There is Just One V in Big Data
According to Gartner, 64% of organizations surveyed have purchased or were planning to invest in Big Data systems. More and more companies are diving into their data, trying to put it to use to minimize customer churn, analyze financial risk, and improve the customer experience.
Of that 64%, 30% have already invested in Big Data technology, 19% plan to invest within the next year, and another 15% plan to invest within two years. Less than 8% of Gartner’s 720 respondents, however, have actually deployed Big Data technology. This is bad, because most companies simply don’t know what they’re doing when it comes to Big Data.
Over the years, we have heard that Big Data is Volume, Velocity, and Variety. I feel this is one of the reasons why despite the Big Data hype, most companies are still stuck in neutral is because of this limited view.
- Volume: Terabytes to Exabytes, petabytes to Zetabytes of lots of data
- Velocity: Streaming data, milliseconds to seconds, how fast data is produced, and how fast the data must be processed to meet the need or demand
- Variety: Structured, unstructured, text, multimedia, video, audio, sensor data, meter data, html, text, e-mails, etc.

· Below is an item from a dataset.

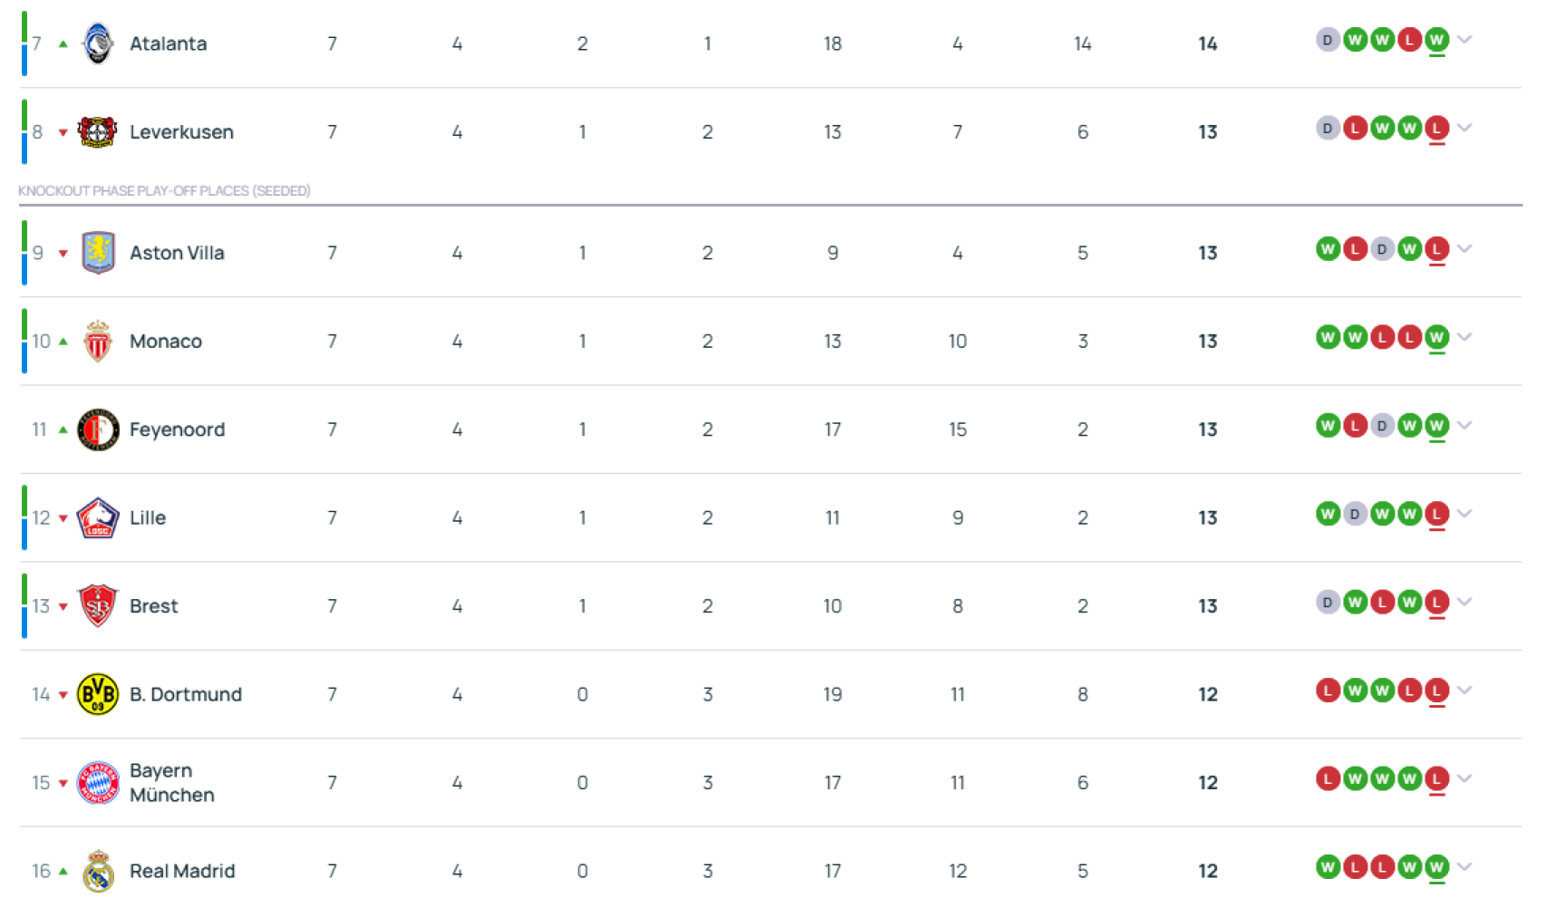Click the Bayern München club crest
This screenshot has width=1546, height=917.
tap(100, 781)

For us, the focus is on collection of data. After all, we are prone to be hoarders. Wired by our survival extinct to collect and hoard for the leaner winter months that may come. So while we hoard data, as much as we can, for the illusive “What if?” scenario. “Maybe this will be useful someday.” It’s this stockpiling of Big Data without application that makes it useless.

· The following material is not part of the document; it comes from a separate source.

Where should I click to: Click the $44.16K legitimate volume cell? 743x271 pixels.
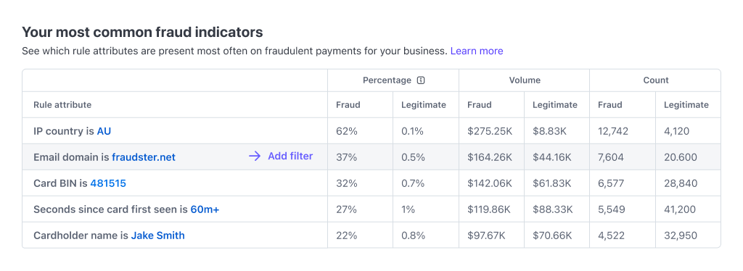coord(557,157)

While Volume, Velocity, and Variety are focused on collection of data, Gartner, in 2014, introduced 3 additional Vs: Veracity, Variability, and Value which focus on usefulness of the data.

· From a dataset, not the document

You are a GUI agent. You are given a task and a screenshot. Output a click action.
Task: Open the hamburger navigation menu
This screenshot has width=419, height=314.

- Veracity: Uncertainty due to data inconsistency and incompleteness, ambiguities, latency, deception, model approximations, accuracy, quality, truthfulness or trustworthiness
- Variability: The differing ways in which the data may be interpreted, different questions require different interpretations
- Value: Data for co-creation and deep learning
I believe that perfecting as few as 5% of the relevant variables will get a business 95% of the same benefit. The trick is identifying that viable 5%, and extracting meaningful information from it. In other words, “Value” is the long pole in the tent.